What you need to do: The entries below are to be written out again without alteration.

═══ Records supplied ═══

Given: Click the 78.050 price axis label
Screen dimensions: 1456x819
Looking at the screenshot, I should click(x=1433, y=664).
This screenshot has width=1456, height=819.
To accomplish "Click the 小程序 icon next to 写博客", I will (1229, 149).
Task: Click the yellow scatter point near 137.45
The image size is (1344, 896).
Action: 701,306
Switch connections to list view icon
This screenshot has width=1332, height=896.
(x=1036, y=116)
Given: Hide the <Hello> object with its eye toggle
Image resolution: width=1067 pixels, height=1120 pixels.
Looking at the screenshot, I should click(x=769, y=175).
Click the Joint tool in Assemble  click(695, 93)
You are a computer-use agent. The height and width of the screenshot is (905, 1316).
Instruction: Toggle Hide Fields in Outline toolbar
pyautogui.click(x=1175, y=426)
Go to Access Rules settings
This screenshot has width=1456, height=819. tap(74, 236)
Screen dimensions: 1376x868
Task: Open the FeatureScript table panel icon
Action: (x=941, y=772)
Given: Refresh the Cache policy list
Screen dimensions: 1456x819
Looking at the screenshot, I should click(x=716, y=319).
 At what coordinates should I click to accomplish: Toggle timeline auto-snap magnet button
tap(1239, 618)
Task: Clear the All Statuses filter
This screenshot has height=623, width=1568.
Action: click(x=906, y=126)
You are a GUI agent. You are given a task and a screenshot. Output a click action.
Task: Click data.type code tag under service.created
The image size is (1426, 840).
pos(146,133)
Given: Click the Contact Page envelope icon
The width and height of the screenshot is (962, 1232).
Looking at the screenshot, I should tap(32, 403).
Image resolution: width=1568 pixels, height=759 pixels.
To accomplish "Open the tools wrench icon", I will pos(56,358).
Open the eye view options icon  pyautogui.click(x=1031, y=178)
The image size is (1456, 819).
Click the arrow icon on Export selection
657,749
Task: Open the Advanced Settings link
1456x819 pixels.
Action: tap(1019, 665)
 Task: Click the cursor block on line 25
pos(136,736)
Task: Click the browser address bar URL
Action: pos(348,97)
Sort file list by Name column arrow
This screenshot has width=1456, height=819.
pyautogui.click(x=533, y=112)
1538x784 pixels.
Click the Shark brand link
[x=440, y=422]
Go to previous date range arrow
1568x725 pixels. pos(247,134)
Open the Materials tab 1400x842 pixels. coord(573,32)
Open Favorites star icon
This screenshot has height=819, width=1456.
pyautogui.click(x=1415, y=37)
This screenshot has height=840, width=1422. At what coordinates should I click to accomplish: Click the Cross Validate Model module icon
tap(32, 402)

═══

Response area:
Given: Click the 78.050 price axis label
Screen dimensions: 1456x819
Looking at the screenshot, I should click(x=1433, y=664).
This screenshot has width=1456, height=819.
To accomplish "Click the 小程序 icon next to 写博客", I will (1229, 149).
Task: Click the yellow scatter point near 137.45
The image size is (1344, 896).
Action: 701,306
Switch connections to list view icon
This screenshot has width=1332, height=896.
(x=1036, y=116)
Given: Hide the <Hello> object with its eye toggle
Image resolution: width=1067 pixels, height=1120 pixels.
Looking at the screenshot, I should click(x=769, y=175).
Click the Joint tool in Assemble  click(695, 93)
You are a computer-use agent. The height and width of the screenshot is (905, 1316).
Instruction: Toggle Hide Fields in Outline toolbar
pyautogui.click(x=1175, y=426)
Go to Access Rules settings
This screenshot has width=1456, height=819. tap(74, 236)
Screen dimensions: 1376x868
Task: Open the FeatureScript table panel icon
Action: (x=941, y=772)
Given: Refresh the Cache policy list
Screen dimensions: 1456x819
Looking at the screenshot, I should click(x=716, y=319).
 At what coordinates should I click to accomplish: Toggle timeline auto-snap magnet button
tap(1239, 618)
Task: Clear the All Statuses filter
This screenshot has height=623, width=1568.
Action: click(x=906, y=126)
You are a GUI agent. You are given a task and a screenshot. Output a click action.
Task: Click data.type code tag under service.created
The image size is (1426, 840).
pos(146,133)
Given: Click the Contact Page envelope icon
The width and height of the screenshot is (962, 1232).
Looking at the screenshot, I should tap(32, 403).
Image resolution: width=1568 pixels, height=759 pixels.
To accomplish "Open the tools wrench icon", I will pos(56,358).
Open the eye view options icon  pyautogui.click(x=1031, y=178)
The image size is (1456, 819).
Click the arrow icon on Export selection
657,749
Task: Open the Advanced Settings link
1456x819 pixels.
Action: tap(1019, 665)
 Task: Click the cursor block on line 25
pos(136,736)
Task: Click the browser address bar URL
Action: pos(348,97)
Sort file list by Name column arrow
This screenshot has width=1456, height=819.
pyautogui.click(x=533, y=112)
1538x784 pixels.
Click the Shark brand link
[x=440, y=422]
Go to previous date range arrow
1568x725 pixels. pos(247,134)
Open the Materials tab 1400x842 pixels. coord(573,32)
Open Favorites star icon
This screenshot has height=819, width=1456.
pyautogui.click(x=1415, y=37)
This screenshot has height=840, width=1422. At what coordinates should I click to accomplish: Click the Cross Validate Model module icon
tap(32, 402)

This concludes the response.